# Machine Learning
## Assignment 2

# Group 4

# Naive Bayes for Spam

In [1]:
import pandas as pd
import numpy as np

### 1. Load data

In [2]:
df = pd.read_table("SMSSpamCollection",header=None)

### 2. Pre-process messages

In [3]:
def noPunctuation(s):
    return ''.join(ch for ch in s if ch.lower() in '''abcdefghijklmnopqrstuvwxyz ''')
    
df[1] = [noPunctuation(s).lower() for s in df[1]]

### 3. Shuffle and split messages

In [4]:
np.random.seed(123)

sampling = np.random.permutation(df.shape[0])

train = df.iloc[sampling[:2500]]
validation = df.iloc[sampling[2500:3500]]
test = df.iloc[sampling[3500:]]

trainHam = train.ix[train[0]=='ham'][1].tolist()
trainSpam = train.ix[train[0]=='spam'][1].tolist()

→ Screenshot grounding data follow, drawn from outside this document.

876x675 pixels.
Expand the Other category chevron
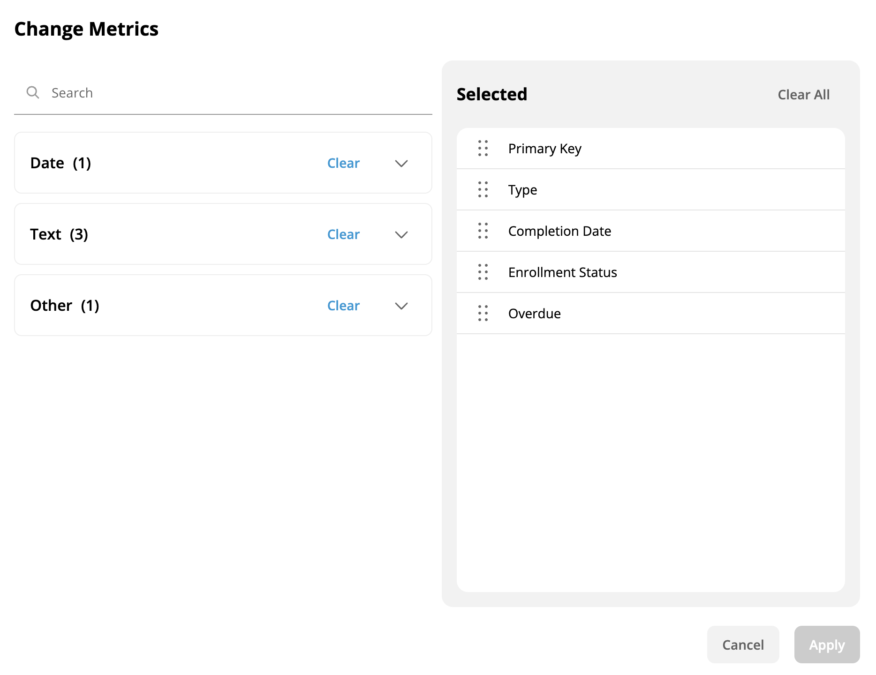401,306
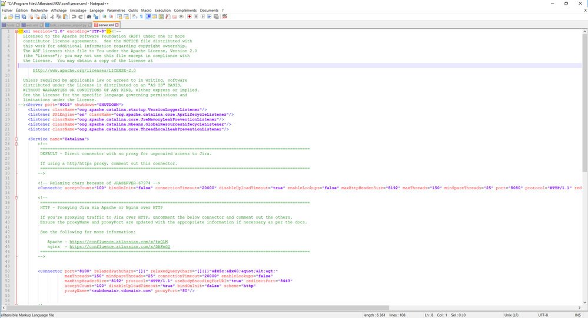Start macro recording with red dot icon
Viewport: 588px width, 318px height.
coord(190,16)
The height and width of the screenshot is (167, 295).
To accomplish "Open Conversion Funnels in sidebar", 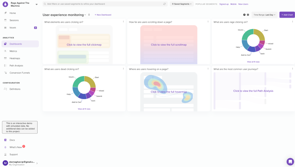I will point(19,73).
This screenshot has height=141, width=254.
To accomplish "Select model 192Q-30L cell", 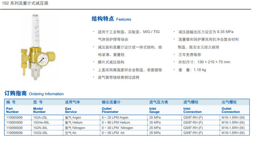I will pyautogui.click(x=40, y=133).
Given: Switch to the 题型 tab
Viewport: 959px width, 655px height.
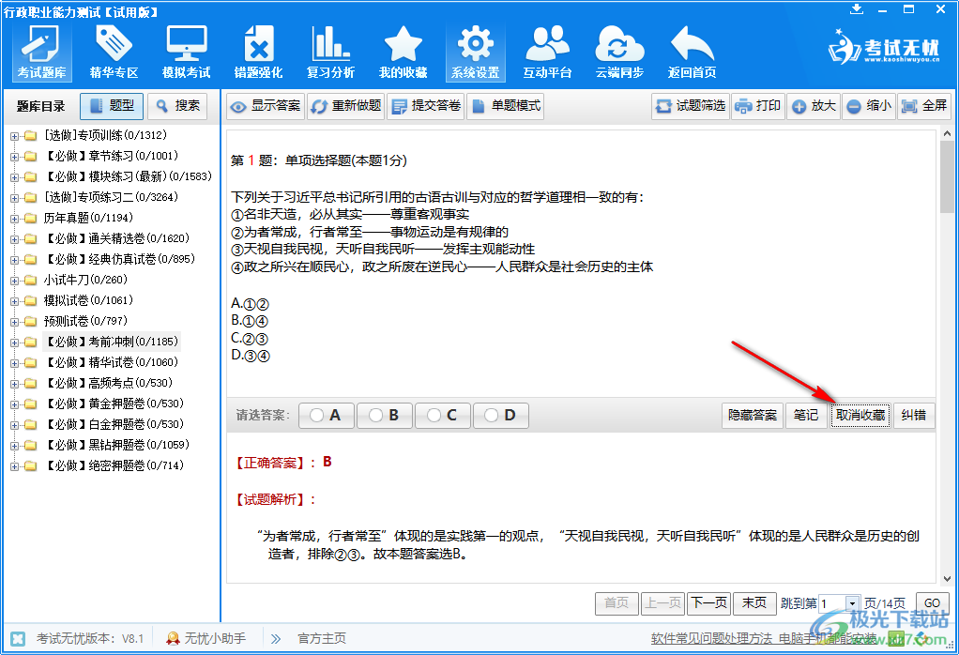Looking at the screenshot, I should coord(112,106).
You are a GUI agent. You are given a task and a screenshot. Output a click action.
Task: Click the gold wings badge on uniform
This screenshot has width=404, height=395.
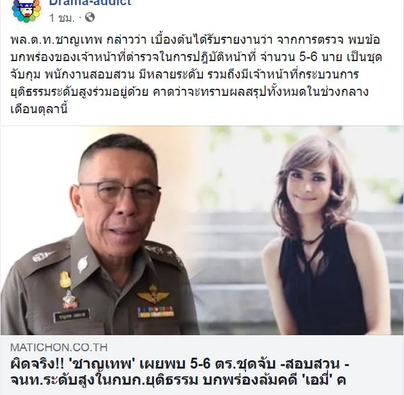point(153,295)
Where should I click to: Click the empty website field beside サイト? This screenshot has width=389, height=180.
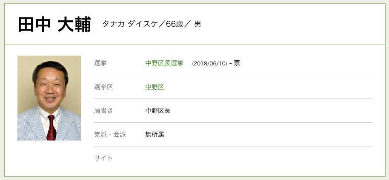pyautogui.click(x=255, y=158)
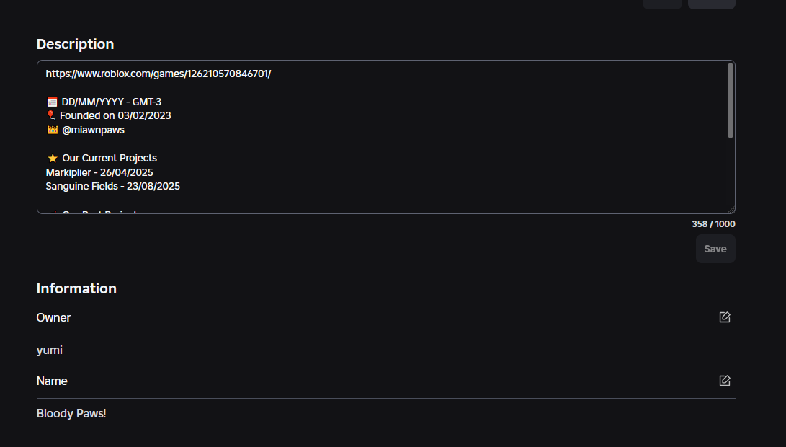
Task: Click the left button in the top-right corner
Action: [x=662, y=4]
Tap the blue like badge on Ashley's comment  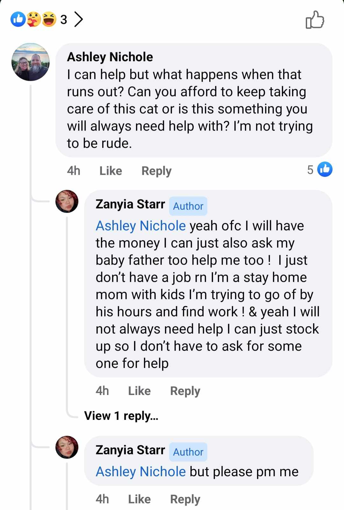click(325, 169)
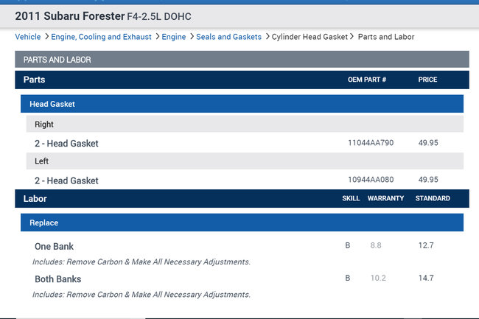Click OEM part number 11044AA790
The image size is (479, 319).
click(371, 143)
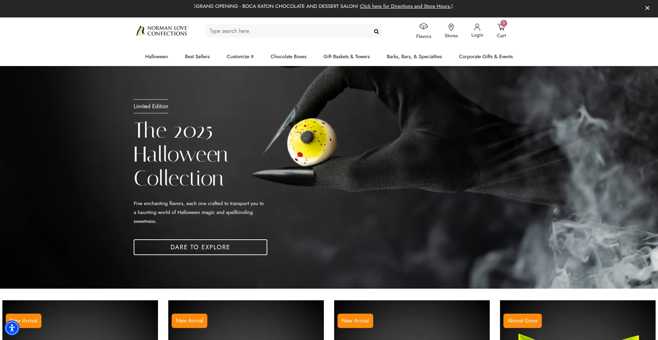The width and height of the screenshot is (658, 340).
Task: Open the Best Sellers menu
Action: [197, 56]
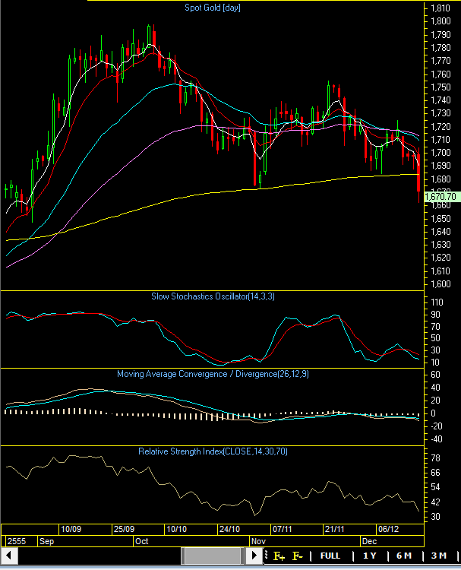Image resolution: width=461 pixels, height=570 pixels.
Task: Click the Slow Stochastics Oscillator(14,3,3) label
Action: [212, 296]
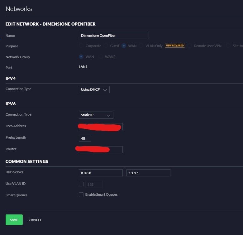Select WAN radio in the Purpose row
The width and height of the screenshot is (243, 235).
pyautogui.click(x=124, y=46)
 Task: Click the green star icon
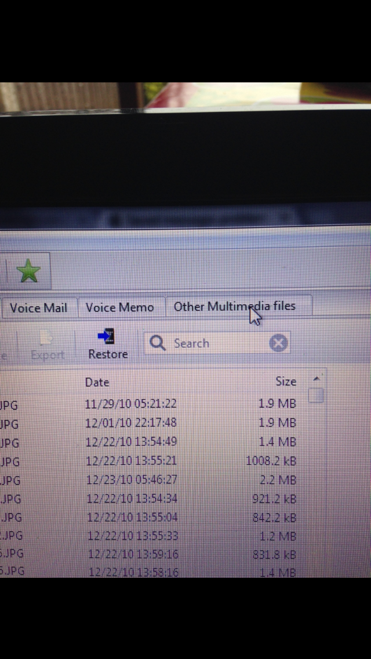pos(28,271)
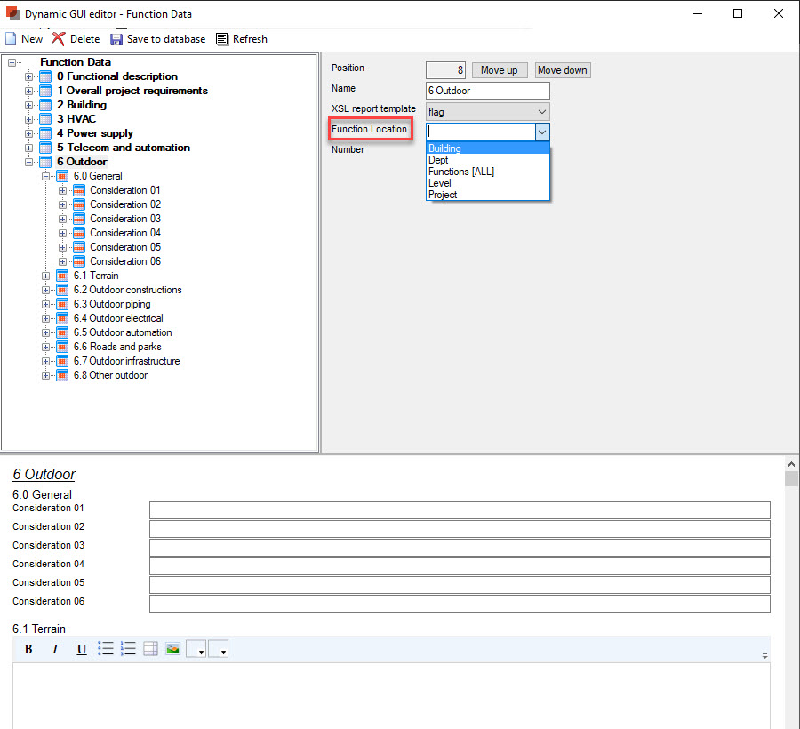Choose Functions [ALL] in the dropdown list

460,172
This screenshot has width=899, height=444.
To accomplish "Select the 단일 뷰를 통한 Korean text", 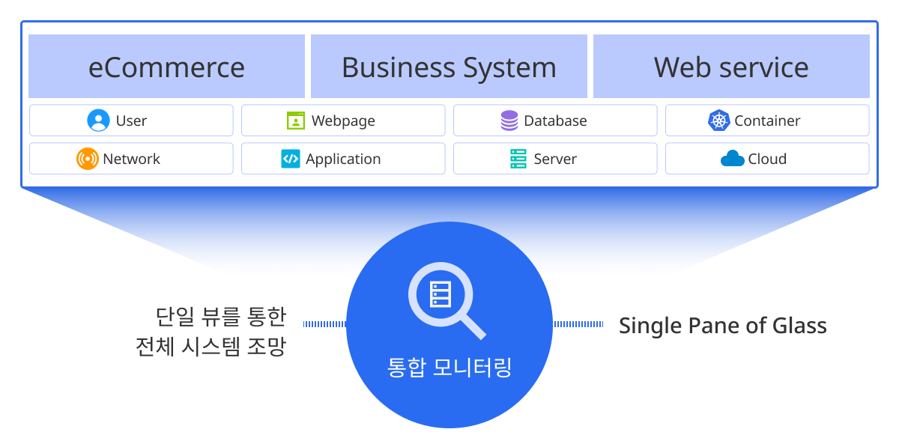I will pyautogui.click(x=221, y=315).
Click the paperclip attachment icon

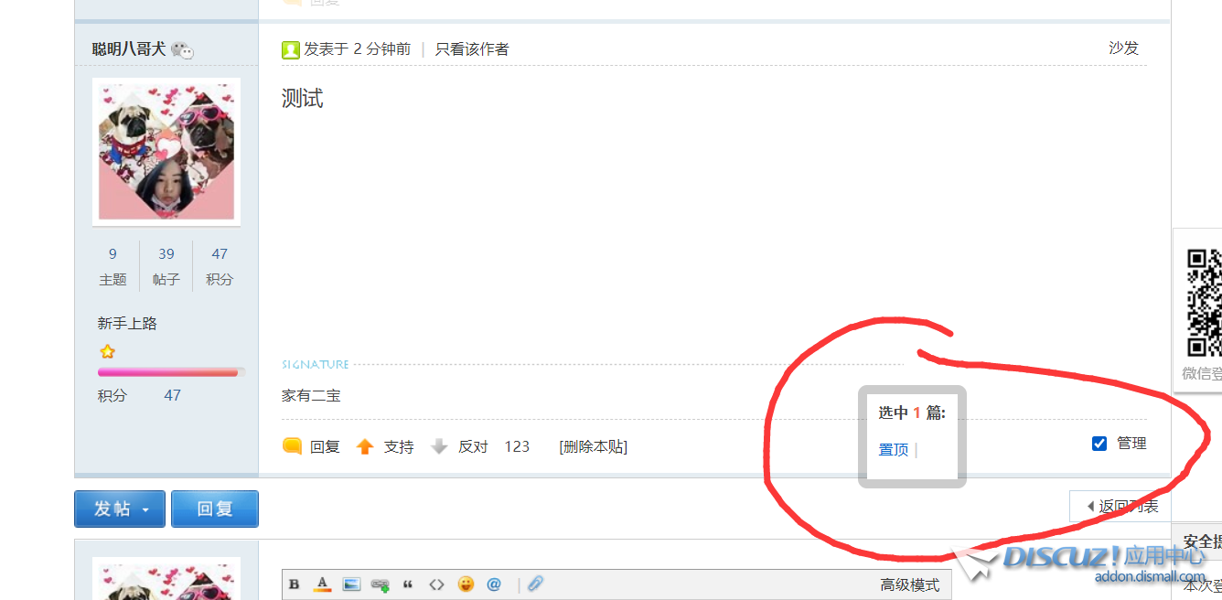[x=536, y=584]
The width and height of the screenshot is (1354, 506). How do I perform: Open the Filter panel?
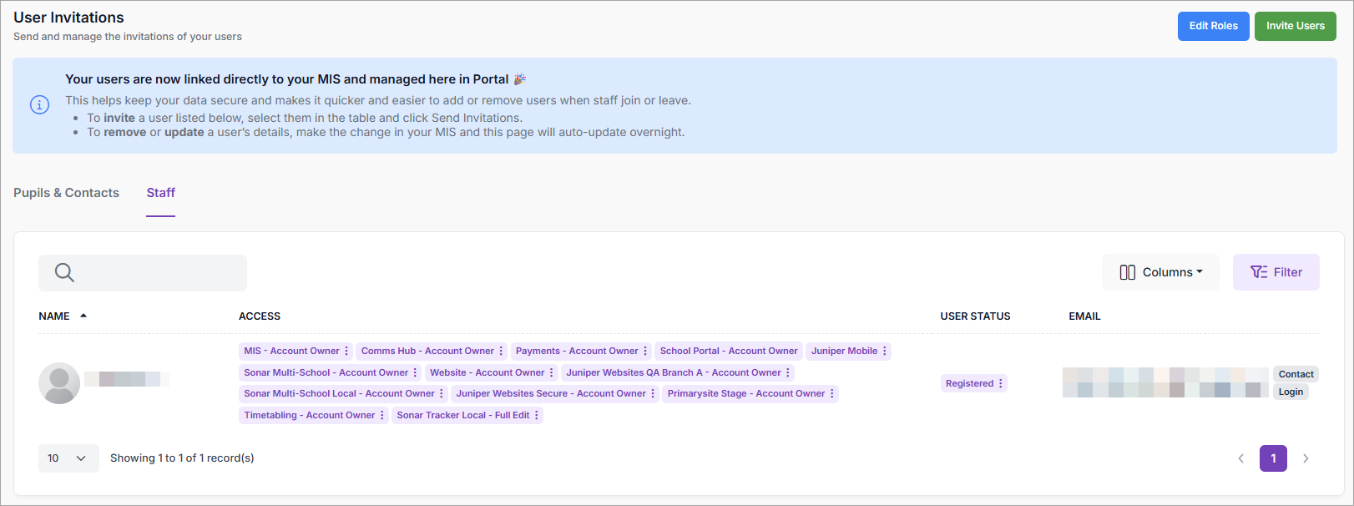[x=1276, y=272]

tv = df.iloc[sampling[:3500]]
tvHam = tv.ix[tv[0]=='ham'][1].tolist()
tvSpam = tv.ix[tv[0]=='spam'][1].tolist()

validationText = validation[1]
validationLabels = validation[0]

testText = test[1]
testLabels = test[0]

### 4. Naive Bayes classifer

In [5]:
class NaiveBayesForSpam:
    def train (self, hamMessages, spamMessages):
        self.words = set(" ".join (hamMessages + spamMessages).split()) #Create a set of all words used in all texts
        self.priors = np.zeros(2)
        self.priors[0] = float(len(hamMessages)) / (len(hamMessages) + len(spamMessages)) #Probability of ham
        self.priors[1] = 1.0 - self.priors[0] #Probability of spam
        self.likelihoods = []
        for i, w in enumerate (self.words):
            prob1 = (1.0 + len([m for m in hamMessages if w in m])) / len(hamMessages) #P(W|Ham)
            prob2 = (1.0 + len([m for m in spamMessages if w in m])) / len(spamMessages) #P(W|Spam)
            self.likelihoods.append([min(prob1,0.95),min(prob2,0.95)]) #Prevents probabilities from going too close to 1 for div0 errors
        self.likelihoods = np.array(self.likelihoods).T

    def train2 (self, hamMessages, spamMessages):
        self.words = set(" ".join (hamMessages + spamMessages).split()) #Create a set of all words used in all texts
        self.priors = np.zeros(2)
        self.priors[0] = float(len(hamMessages)) / (len(hamMessages) + len(spamMessages)) #Probability of ham
        self.priors[1] = 1 - self.priors[0]
        self.likelihoods = []
        spamkeywords = []
        for i, w in enumerate (self.words):
            prob1 = (1.0 + len([m for m in hamMessages if w in m])) / len(hamMessages) #P(W|Ham)
            prob2 = (1.0 + len([m for m in spamMessages if w in m])) / len(spamMessages) #P(W|Spam)
            if prob1 * 20 < prob2: #Only store words where word is 20 times more likely to appear in spam than in ham
                self.likelihoods.append([min(prob1,0.95),min(prob2,0.95)])
                spamkeywords.append(w)
        self.words = spamkeywords
        self.likelihoods = np.array(self.likelihoods).T

    def predict (self, message):
        posteriors = np.copy (self.priors)
        for i, w in enumerate (self.words):
            if w in message.lower():
                posteriors *= self.likelihoods[:,i]
            else:
                posteriors *= np.ones(2) - self.likelihoods[:,i]
            posteriors = posteriors / np.linalg.norm(posteriors) #Normalising
        if posteriors[0] > 0.5:
            return ['ham', posteriors[0]]
        return ['spam', posteriors[1]]

    def score (self,messages,labels):
        confusion = np.zeros(4).reshape(2,2)
        for m, l in zip(messages, labels):
            if self.predict(m)[0] == 'ham' and l == 'ham':
                confusion[0,0] += 1
            elif self.predict(m)[0] == 'ham' and l == 'spam':
                confusion[0,1] += 1
            elif self.predict(m)[0] == 'spam' and l == 'ham':
                confusion[1,0] += 1
            elif self.predict(m)[0] == 'spam' and l == 'spam':
                confusion[1,1] += 1
        return (confusion[0,0] + confusion[1,1]) / float (confusion.sum()), confusion

### 5. Explaining the code

$train1$ and $train2$ starts with very similar code. They first create a set of all words used in the spam and ham messages. Next, they calculate the prior probabilities $\mathbb{P}(Spam)$ and $\mathbb{P}(Ham)$. From here, the two algorithms differ.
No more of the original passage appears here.